Explosion rocks Swanton Village
Apartment tenant in critical condition
SWANTON VILLAGE –– A Swanton man is still in critical condition today following an unusual home explosion that occurred in the heart of the village here early Saturday morning.
Ralph Labelle, 46, was brought to Fletcher Allen Health Care with severe burns after his upper-level apartment burned in a four-alarm fire involving a blast that rattled surrounding homes.
Many village residents from two and three blocks away felt their doors and windows shake when a large, longstanding apartment building at 72 Canada St. exploded just before 8 a.m.
When Swanton firefighters arrived at the scene, the entire building was engulfed in flames. Except for Labelle, the six residents who occupied the four apartments were able to escape without injuries.
Fire departments from St. Albans, Highgate, and Georgia responded to help extinguish the blaze, as increasing winds carried cinders into the yards of nearby village residents – some who lived streets away.
The building is a total loss and its residents are displaced. Damage estimates exceed $200,000. Swanton resident Mike Lemnah owns the property.
The explosion caused the exterior walls of the upper-level apartments to blow out, and debris from the building hit nearby homes, according to Vermont State Police Det. Sgt. Jeremy Hill.
The cause of the explosion is still under investigation, but the fire is not suspicious. There was speculation over the weekend that the building exploded just as one of the tenants lit a cigarette, though police have not confirmed nor denied that information.

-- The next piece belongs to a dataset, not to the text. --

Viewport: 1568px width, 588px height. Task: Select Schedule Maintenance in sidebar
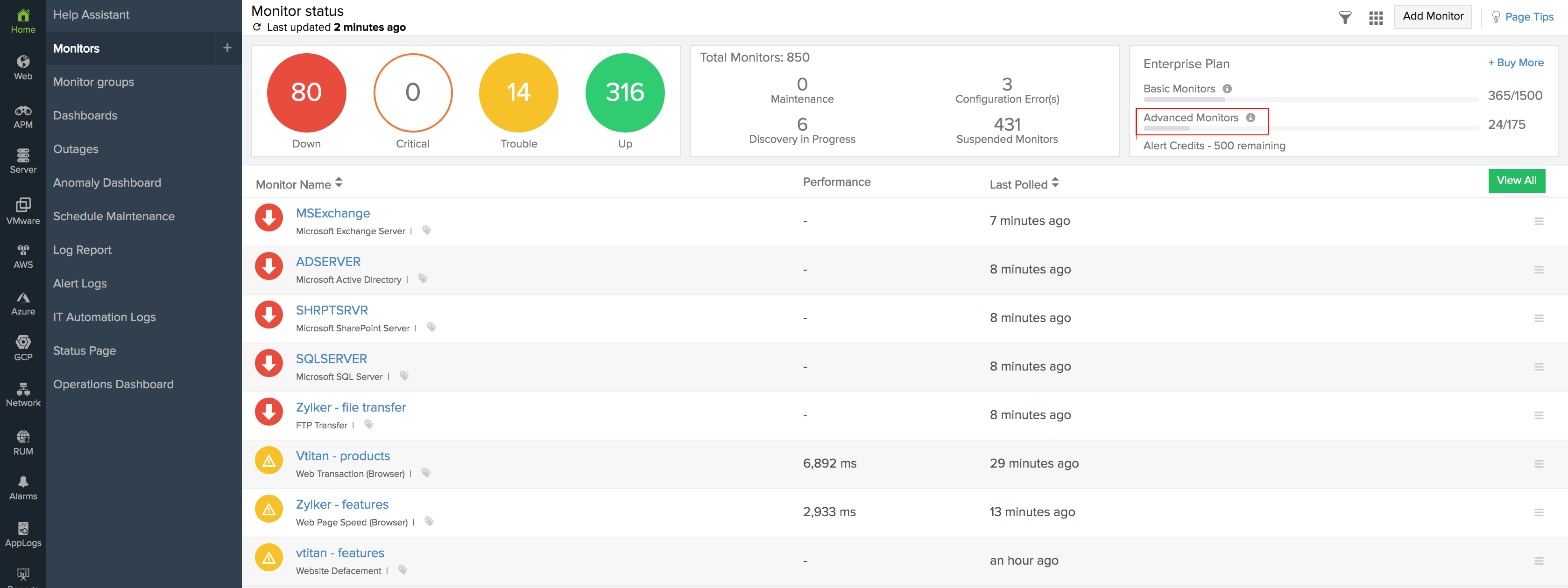114,216
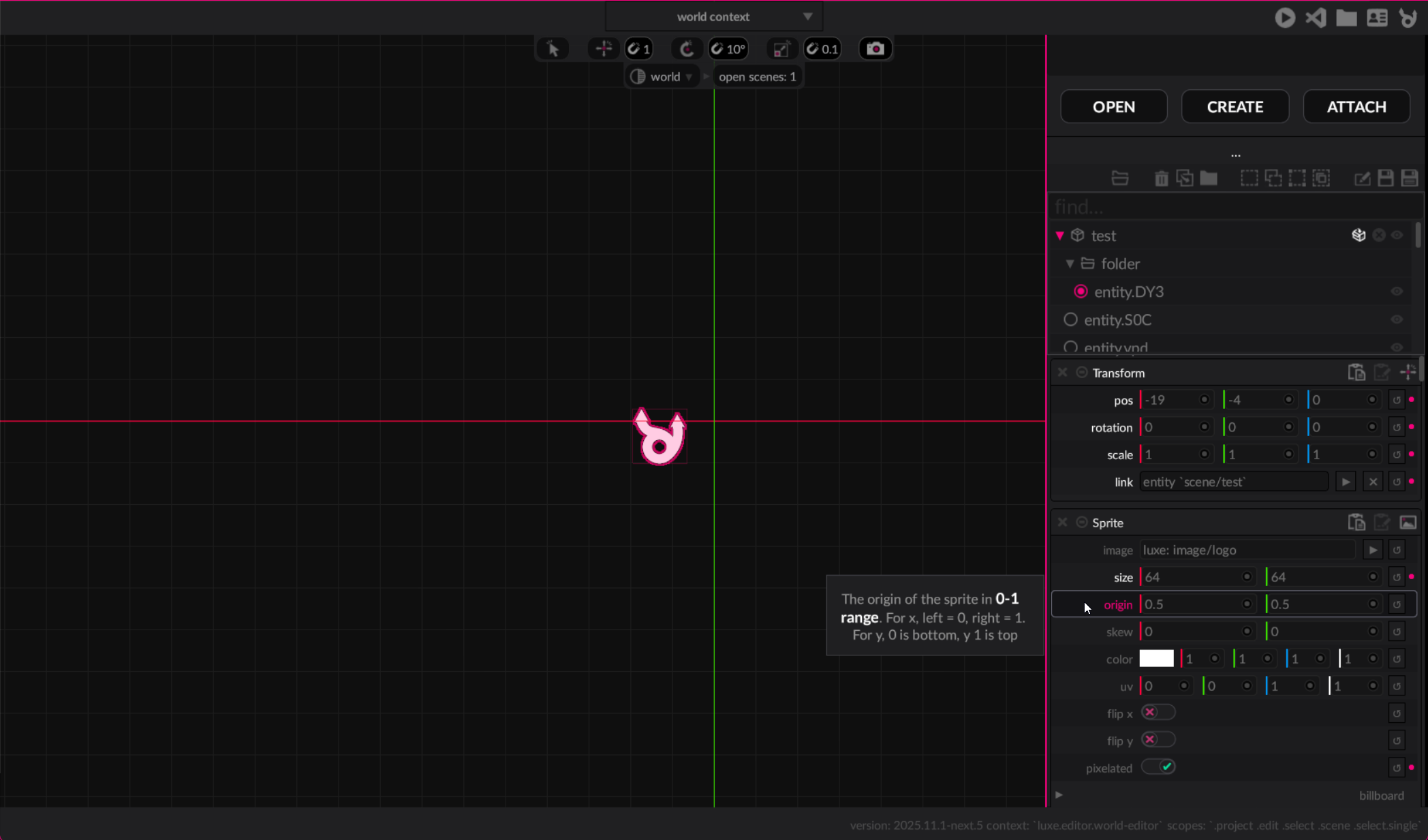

Throughout Saturday, curious village residents drove and walked to the cordoned and charred structure, which stands across from the Church of the Nativity Catholic Church.
“I’ve never seen anything like that before,” said Donna Lobdell, a Wilbraham, Mass., resident who was staying on Canada Street while visiting friends over the weekend.
Lobdell said she was taking a bite of her breakfast when she heard “a loud boom” and felt the doors and walls shake. She grabbed her camera and went outside.
“There was a bed outside on the ground,” Lobdell recalled today. “You could feel it (the explosion) in the house. It shook a little bit.”
Lobdell was outside before firefighters arrived. She said the residents that escaped were “standing there in awe,” while other people started arriving at the scene, wondering if children were inside. (There weren’t.)
Reportedly, one of the displaced tenants was Jim Branca, a well known Vermont musician and songwriter who also teaches music at the Soar Learning Center, an alternative school on St. Albans Bay. The chatter among Swanton residents Saturday was that Branca lost much of his musical gear and an extensive collection of music albums in the blaze.
The explosion on Saturday marked the second devastating fire in Swanton Village this year. In early March, flames swept through a red brick apartment building on Merchants Row owned by John and Jan Tessier.
During that seven-alarm inferno, which started at 6:15 p.m., onlookers stood across the street, in the village green, and watched as 80 firefighters knocked down the fire, which gutted one of Swanton’s most historic structures; it was built in 1815.
The scene conjured chilling memories for those who remembered the Jan. 28, 1970, fire that destroyed most of Merchants Row. Firefighters from 20 departments battled that blaze, which happened during biting cold and strong winds.